Gambia Radio & Television Service
- Type: Broadcast
- Country: Gambia
- Availability: National
- Owner: Government of Gambia
- Official website: http://www.grts.gm

= Gambia Radio & Television Service =

National broadcaster of the Gambia

The Gambia Radio & Television Service is the national broadcaster of the West African state of the Gambia. Gambia Radio & Television Service currently broadcasts in English and native local languages.

==History==
The history of GRTS stems from the merger of the older and more established Radio Gambia and the rather recent Television Channel.

Radio Gambia was the first media broadcaster in the Gambia, opened in 1962. Its historical base is Bakau (a town in the Gambia).

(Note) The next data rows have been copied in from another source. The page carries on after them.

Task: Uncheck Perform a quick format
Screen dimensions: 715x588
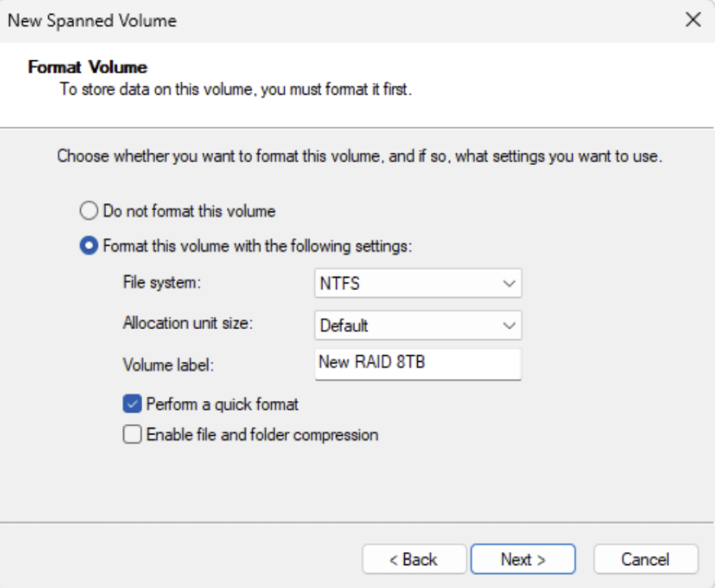Action: (132, 404)
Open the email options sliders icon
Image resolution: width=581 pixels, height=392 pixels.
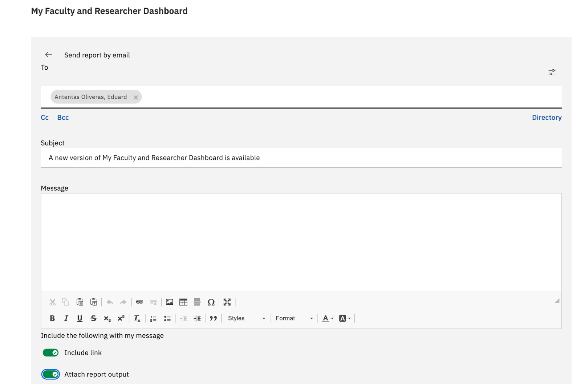(x=552, y=72)
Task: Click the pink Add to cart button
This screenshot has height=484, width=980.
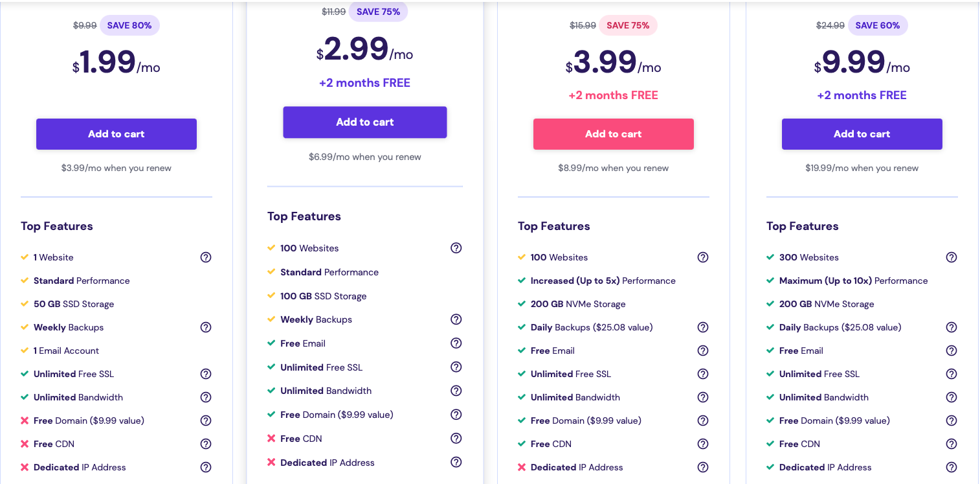Action: [x=614, y=134]
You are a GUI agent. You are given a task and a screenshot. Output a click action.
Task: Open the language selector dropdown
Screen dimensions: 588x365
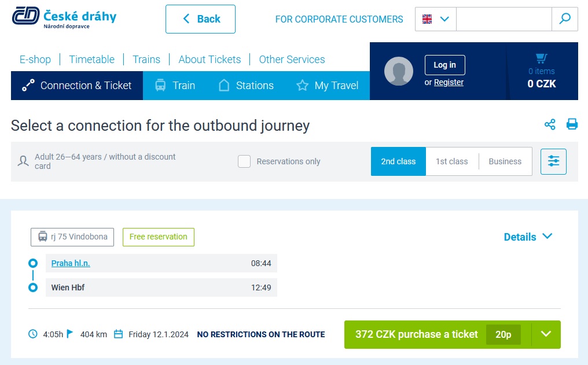pyautogui.click(x=435, y=19)
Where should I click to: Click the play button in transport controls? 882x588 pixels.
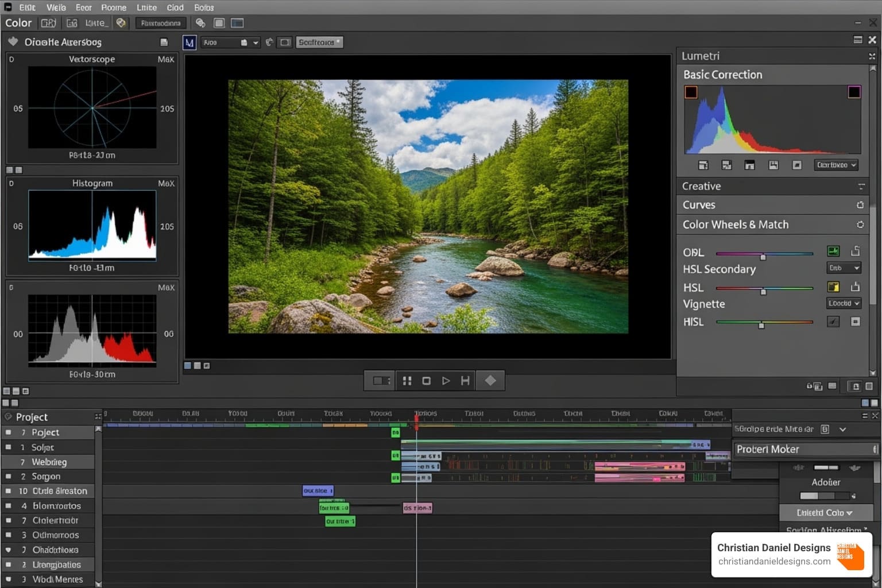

In December 1995, GRTS was commissioned by the Gambian government which began test transmissions under the Gambia Telecommunications Company (Gamtel), using a 5KW transmitter in Abuko. Then, it adopted its own television channel. The Station operates as a public service station based on the tradition of Radio Gambia. Up until broadcasts started, viewers relied on Senegalese television, where 75% of its programming was in French, yet few people understood the language and the news attracted the viewers more. Thanks to a joint URTNA-CFI collaboration, the station carried UEFA Euro 1996 and the 1996 Summer Olympic Games, followed by the installation of two transmitters in August 1996 (5KW and 2KW) enabling the television signals to be received nationwide. The Station's programmes are mostly news, public service announcements, education, entertainment and religious related (Islam and Christianity only, mostly Islam and nothing on Traditional African religion).

Nowadays, GRTS operates GRTS TV & GRTS Radio.

==Awards==
In 2010, the station was awarded the National Order of the Republic of the Gambia with the rank of commander.